Juniper Pharma, a Successful Massachusetts Biotech Company of Which You’ve Never Heard


October 29, 2015
By Alex Keown, BioSpace.com Breaking News Staff

BOSTON – The name Juniper Pharmaceuticals may not ring many bells for the average pharma watcher, but the company actually has a long history of pharmaceutical development – just under a different company name.

Until April this year, Juniper spent more than a decade known as Columbia Laboratories. But, the Boston Business Journal reported Juniper has quietly become one of the best performing publicly-traded biotech firms in Massachusetts. For more than 20 years Juniper, as Columbia Laboratories, was listed on the Nasdaq Capital Market, but last week the company made the jump to the Nasdaq Global Select Market. Frank Condella, Juniper's chief executive officer, said the move to the bigger listing “will improve the visibility of our stock and provide us with greater exposure to a broader base of institutional investors.”

"This achievement reflects the execution of our strategy to build long-term value for shareholders from our core operations and through the development of an expanded product portfolio,” Condella said in a statement.

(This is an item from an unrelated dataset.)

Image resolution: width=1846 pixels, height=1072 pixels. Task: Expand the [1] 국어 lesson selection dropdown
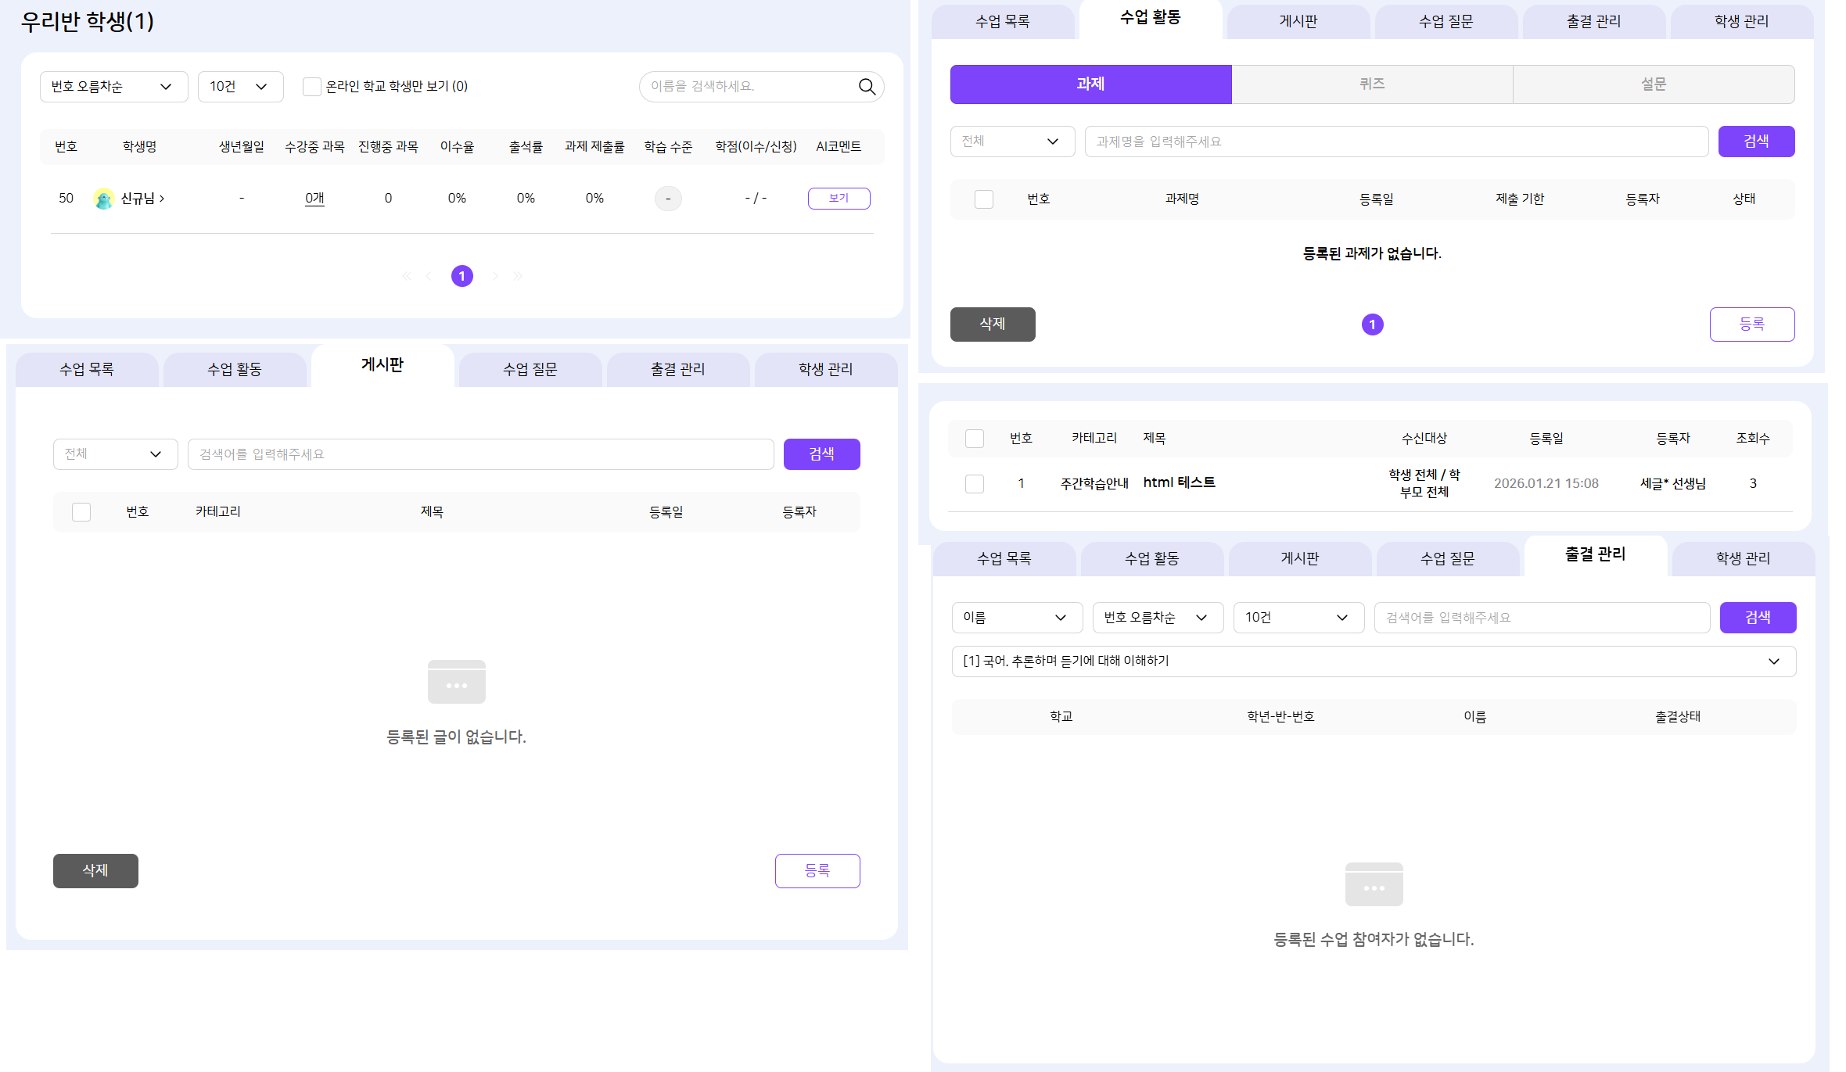[1373, 661]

Since the beginning of the year, Juniper’s shares have grown 115 percent since the start of the year, making it the second-best performing pharmaceutical stock in Massachusetts this year, the Journal reported. The company relocated to The Bay State in 2013. Juniper’s stock is down this morning, trading at $11.86 per share.

Juniper has a commercially approved product, Crinone 8%, a progesterone gel, which is marketed by Allergan , Inc. in the U.S. and by Germany-based Merck KgaA in over 90 countries worldwide. Crinone generates about $24 million in annual sales, the Journal said.

Juniper’s name change came about as part of an effort to rebrand the company as a women’s health company, George Elston, Juniper’s chief financial officer, told the Journal.

Juniper is advancing its lead candidate COL-1077, a 10 percent lidocaine bioadhesive gel intended as an acute use anesthetic for minimally invasive gynecologic procedures, through Phase II trials. With an estimated five to six million gynecological procedures performed annually in the United States, Juniper said that represents “a significant need for a safe and effective localized anesthetic for these patients.” Common minimally-invasive gynecological procedures COL-1077 could be approved for as an anesthetic include a cervical biopsy, an endometrial biopsy and a hysteroscopy, the company said on its website.

A Phase II trial with 150 patients studying the efficacy and safety of a single dose of COL-1077 for use as an acute anesthetic in women undergoing transvaginal pipelle-directed endometrial biopsy with tenaculum placement began in May 2015. The company said it plans to seek a partnership with other pharmaceutical companies for late-stage clinical trials and commercialization.

In March, Juniper licensed worldwide rights to an intra-vaginal ring, which has the ability to deliver drugs at different dosages and release rates within a single ring system, the company said. Drugs such as progesterone and leuprolide have already been tested using the technology and demonstrated sustained release for up to three weeks, Juniper said on its website.